Set of tasks:
1. In the text on vaccination costs in New Zealand, which agency has recently taken over national-level vaccine purchases?
2. Carry on the text on vaccination costs in New Zealand from its last sentence.
*** Opening of Source text ***
Our costing data for vaccination delivery were based on official Ministry of Health data which include funding to cover program management (a component which does not seem to typically be included in the ‘administration costs’ of other studies). We recognize that this cost and relatively high vaccine costs do not account for future plausible developments (e.g., in changes in delivery (see below) or declines in vaccine prices). The latter is particularly relevant to New Zealand, which has a single government-owned agency (Pharmac) that purchases pharmaceuticals for the whole country and has recently taken over national-level vaccine purchases (from the Ministry of Health). This development could result in substantial reductions in vaccine prices in future purchase arrangements.

Research implications

The cost-effectiveness results were sensitive to vaccine and administration costs, suggesting an analysis of a vaccination program with only two required doses would be useful in future research. However, if the efficacy of two doses were similar to that of three doses, vaccination of boys would still not be cost-effective based on our findings from our ‘best’ model (i.e., that with current prices), unless the total cost per vaccinated individual was less than NZ$375 (based on our threshold analysis). For example, for incremental comparison B in Table 2 (1G + B c.f.1G) the cost of the intervention (first row) would decrease by a third or $3610, and the net incremental cost would therefore reduce by 40% from $8,996 to $5390. Hence the ICER would also reduce by 40% to about $70,400 per QALY gained.

If new evidence of lower vaccine bulk prices tendered by developed countries becomes available, future modeling may be worthwhile as it is likely to suggest improvements in cost-effectiveness (lower ICERs). Nevertheless, from our analyses, the vaccine price would have to be substantially less than the NZ$113 per dose assumed here to include boys in any vaccination program, and the overall costs of delivering a dose would have to be less than NZ$125, or less than an overall cost per vaccinated individual of NZ$375. Countries with other school-based vaccination programs (e.g., the DTP booster given to 11-year-olds as per the New Zealand schedule) could also explore the administrative cost savings by providing dual vaccination at this one service. Such combinations of ‘piggy-backing’ of administration cost reductions along with reductions in vaccine price appear, in our modeling, to be the major way that vaccination of boys could start to become cost-effective in the current New Zealand setting.
*** Close of Source text ***
*** Opening of Given entries ***
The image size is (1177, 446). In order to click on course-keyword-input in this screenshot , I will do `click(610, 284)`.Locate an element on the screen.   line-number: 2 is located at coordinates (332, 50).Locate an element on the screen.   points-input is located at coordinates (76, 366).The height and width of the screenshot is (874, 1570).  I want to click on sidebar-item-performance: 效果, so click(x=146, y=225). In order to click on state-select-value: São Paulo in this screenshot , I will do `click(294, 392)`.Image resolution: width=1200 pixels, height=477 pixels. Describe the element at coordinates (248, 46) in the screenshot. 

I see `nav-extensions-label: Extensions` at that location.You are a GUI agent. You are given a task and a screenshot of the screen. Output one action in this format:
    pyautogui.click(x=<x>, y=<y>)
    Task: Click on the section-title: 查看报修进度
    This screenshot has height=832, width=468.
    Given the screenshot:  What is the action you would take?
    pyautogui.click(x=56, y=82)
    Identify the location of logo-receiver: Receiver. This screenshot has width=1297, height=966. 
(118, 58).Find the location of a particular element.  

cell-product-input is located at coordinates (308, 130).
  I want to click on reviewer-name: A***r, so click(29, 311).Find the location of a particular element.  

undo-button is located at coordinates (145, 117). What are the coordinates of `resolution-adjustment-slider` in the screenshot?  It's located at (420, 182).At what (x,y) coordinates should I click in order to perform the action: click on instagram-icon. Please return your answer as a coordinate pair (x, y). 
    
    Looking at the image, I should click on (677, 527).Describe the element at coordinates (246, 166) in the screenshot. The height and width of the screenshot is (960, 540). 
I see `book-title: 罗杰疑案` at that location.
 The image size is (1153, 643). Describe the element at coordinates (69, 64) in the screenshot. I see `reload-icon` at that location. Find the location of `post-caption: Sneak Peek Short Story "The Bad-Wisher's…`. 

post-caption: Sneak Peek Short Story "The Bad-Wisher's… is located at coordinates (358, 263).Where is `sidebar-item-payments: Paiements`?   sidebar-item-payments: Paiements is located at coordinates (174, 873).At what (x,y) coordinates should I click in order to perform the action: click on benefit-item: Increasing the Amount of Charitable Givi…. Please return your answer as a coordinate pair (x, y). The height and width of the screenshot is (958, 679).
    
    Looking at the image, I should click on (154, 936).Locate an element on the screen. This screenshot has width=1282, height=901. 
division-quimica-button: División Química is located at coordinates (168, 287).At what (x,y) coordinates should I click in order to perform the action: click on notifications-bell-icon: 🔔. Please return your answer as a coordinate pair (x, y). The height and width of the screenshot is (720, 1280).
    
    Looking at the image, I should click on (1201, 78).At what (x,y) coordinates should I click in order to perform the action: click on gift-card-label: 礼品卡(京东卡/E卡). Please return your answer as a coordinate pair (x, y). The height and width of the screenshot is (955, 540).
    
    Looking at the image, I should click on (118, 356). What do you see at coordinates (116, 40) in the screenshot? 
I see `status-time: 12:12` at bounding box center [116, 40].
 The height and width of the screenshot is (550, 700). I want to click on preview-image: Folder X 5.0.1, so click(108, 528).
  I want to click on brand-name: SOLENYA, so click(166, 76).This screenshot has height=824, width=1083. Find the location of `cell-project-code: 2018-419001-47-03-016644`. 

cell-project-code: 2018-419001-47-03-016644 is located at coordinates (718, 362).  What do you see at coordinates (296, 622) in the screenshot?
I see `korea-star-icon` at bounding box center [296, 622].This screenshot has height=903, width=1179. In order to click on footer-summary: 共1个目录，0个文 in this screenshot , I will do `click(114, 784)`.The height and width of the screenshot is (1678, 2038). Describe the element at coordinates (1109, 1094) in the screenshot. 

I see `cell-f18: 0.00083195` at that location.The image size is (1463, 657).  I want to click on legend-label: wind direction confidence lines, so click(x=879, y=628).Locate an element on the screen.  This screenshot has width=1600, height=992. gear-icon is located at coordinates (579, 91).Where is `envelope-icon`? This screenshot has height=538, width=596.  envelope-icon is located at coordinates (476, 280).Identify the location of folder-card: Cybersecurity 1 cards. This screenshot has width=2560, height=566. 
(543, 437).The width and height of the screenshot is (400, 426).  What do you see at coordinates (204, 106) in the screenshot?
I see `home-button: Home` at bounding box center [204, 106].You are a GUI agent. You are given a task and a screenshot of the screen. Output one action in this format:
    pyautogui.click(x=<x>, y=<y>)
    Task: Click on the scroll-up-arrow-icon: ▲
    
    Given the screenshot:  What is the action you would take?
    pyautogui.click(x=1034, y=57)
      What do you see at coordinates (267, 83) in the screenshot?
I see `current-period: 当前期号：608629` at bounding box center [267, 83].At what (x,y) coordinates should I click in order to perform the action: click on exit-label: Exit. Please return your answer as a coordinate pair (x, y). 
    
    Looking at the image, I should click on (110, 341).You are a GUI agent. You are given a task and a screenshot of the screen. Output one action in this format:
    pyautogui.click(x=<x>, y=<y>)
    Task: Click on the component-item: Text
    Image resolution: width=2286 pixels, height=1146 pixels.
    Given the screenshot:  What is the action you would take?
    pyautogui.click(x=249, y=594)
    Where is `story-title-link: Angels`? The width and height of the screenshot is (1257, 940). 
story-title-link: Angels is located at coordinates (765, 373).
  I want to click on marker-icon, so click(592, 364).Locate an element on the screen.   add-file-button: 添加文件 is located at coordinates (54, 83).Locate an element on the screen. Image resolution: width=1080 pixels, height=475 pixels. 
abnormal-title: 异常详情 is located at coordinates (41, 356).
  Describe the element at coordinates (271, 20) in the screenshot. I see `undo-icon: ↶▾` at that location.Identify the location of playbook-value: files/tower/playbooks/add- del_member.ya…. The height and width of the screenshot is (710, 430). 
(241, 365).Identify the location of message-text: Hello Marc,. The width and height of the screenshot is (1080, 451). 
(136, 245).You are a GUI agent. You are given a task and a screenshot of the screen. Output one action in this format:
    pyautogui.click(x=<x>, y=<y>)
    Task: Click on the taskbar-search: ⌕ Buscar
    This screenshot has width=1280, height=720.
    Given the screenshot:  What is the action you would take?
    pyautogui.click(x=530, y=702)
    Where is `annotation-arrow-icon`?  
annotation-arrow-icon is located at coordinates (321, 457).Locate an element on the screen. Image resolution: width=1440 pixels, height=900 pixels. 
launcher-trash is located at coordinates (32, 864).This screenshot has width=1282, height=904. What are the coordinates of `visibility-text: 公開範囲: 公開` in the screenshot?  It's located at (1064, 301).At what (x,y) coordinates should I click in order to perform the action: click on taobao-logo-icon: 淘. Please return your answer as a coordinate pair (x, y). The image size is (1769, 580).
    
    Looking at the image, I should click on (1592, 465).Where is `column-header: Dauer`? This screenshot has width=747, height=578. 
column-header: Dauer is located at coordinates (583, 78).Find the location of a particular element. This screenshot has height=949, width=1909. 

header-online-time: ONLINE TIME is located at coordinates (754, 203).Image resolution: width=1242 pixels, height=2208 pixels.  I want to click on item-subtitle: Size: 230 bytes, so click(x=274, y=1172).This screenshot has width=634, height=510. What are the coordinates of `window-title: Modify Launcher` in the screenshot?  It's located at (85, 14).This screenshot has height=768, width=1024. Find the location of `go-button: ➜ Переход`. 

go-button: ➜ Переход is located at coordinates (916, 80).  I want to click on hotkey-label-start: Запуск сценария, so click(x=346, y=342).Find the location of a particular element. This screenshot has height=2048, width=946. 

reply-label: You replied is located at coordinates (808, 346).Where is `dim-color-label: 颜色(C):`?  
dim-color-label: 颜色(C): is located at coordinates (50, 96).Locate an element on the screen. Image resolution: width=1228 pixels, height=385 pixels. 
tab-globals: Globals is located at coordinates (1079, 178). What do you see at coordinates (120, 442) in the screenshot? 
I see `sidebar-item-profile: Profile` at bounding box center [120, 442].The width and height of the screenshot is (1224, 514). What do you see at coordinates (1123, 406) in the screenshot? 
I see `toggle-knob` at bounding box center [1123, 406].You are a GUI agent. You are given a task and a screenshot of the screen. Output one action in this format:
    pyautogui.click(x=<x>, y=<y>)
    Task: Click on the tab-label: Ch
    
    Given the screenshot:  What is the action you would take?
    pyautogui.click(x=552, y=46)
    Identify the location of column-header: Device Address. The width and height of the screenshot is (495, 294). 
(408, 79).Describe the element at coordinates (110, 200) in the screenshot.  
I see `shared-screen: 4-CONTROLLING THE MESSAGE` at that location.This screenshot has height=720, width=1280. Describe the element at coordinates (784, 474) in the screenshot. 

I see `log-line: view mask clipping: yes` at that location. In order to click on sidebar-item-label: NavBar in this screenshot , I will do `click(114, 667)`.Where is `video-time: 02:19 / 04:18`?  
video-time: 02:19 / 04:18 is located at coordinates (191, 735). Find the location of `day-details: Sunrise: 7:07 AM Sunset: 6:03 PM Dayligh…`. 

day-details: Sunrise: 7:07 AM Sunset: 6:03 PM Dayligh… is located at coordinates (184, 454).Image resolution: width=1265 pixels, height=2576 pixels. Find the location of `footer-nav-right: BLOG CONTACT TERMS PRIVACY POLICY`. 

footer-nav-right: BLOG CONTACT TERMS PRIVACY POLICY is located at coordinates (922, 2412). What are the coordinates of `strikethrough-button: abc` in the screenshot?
*** Close of Given entries ***
Answers by task:
1. Pharmac, the single government-owned agency that purchases pharmaceuticals for the whole country, took over these purchases from the Ministry of Health.

2.
Possible policy implications

Given the findings of this modeling, policy makers in settings like New Zealand (with relatively low HPV coverage for girls) should probably focus more on improving HPV vaccination for girls than adding HPV vaccination for boys. Indeed, they should probably set decision review dates around HPV vaccination for boys out into the medium term or at least until vaccine prices drop substantially.

If policy makers are under public pressure to provide vaccination for boys then they should ideally focus on ways to reduce the overall cost per vaccinated individual, as this will increase the cost-effectiveness of adding boys to the program, for example via research around cost-reduction measures (e.g., how to reduce delivery costs and also how to obtain lower cost vaccine as detailed in the section above). They could also reassure the public that the initial most logical goal of achieving higher HPV vaccination coverage for girls will actually produce substantial spillover benefits via herd immunity for boys.

Conclusions

These modeling results suggest that in countries like New Zealand, the health sector would get the best value-for-money by further improving HPV vaccination coverage for girls, rather than adding in the vaccination of boys. Nevertheless, if very low vaccine and program administration costs are achieved in the future, vaccination of school boys may become cost-effective.